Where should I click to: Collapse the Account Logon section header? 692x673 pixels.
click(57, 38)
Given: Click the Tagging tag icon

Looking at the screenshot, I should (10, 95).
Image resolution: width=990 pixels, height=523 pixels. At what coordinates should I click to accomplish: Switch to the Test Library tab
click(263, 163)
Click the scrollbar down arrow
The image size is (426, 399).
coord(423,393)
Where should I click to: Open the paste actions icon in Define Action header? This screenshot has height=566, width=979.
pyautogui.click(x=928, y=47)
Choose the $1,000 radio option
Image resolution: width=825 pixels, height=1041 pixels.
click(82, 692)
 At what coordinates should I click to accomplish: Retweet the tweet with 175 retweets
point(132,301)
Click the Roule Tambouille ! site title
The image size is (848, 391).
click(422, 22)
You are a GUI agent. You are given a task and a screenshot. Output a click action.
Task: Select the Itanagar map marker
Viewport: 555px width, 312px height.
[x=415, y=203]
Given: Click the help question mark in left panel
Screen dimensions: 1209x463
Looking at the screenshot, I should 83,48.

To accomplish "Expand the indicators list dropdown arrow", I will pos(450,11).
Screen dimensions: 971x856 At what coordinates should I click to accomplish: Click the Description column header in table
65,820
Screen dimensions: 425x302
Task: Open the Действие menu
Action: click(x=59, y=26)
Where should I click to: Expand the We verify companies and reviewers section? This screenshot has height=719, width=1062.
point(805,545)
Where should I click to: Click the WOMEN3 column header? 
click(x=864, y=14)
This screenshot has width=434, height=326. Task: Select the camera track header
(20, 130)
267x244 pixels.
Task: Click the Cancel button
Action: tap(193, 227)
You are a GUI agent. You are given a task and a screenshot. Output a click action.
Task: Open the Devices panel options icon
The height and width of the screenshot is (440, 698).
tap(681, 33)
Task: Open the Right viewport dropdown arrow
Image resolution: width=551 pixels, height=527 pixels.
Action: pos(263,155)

▶ Task prompt
Of the entries listed above, reproduce only the lines starting at the line containing "This screenshot has width=434, height=326." and ending at the line containing "Task: Open the Right viewport dropdown arrow". Include both, exactly as they stand.

▶ Response area
This screenshot has width=434, height=326. Task: Select the camera track header
(20, 130)
267x244 pixels.
Task: Click the Cancel button
Action: tap(193, 227)
You are a GUI agent. You are given a task and a screenshot. Output a click action.
Task: Open the Devices panel options icon
The height and width of the screenshot is (440, 698).
tap(681, 33)
Task: Open the Right viewport dropdown arrow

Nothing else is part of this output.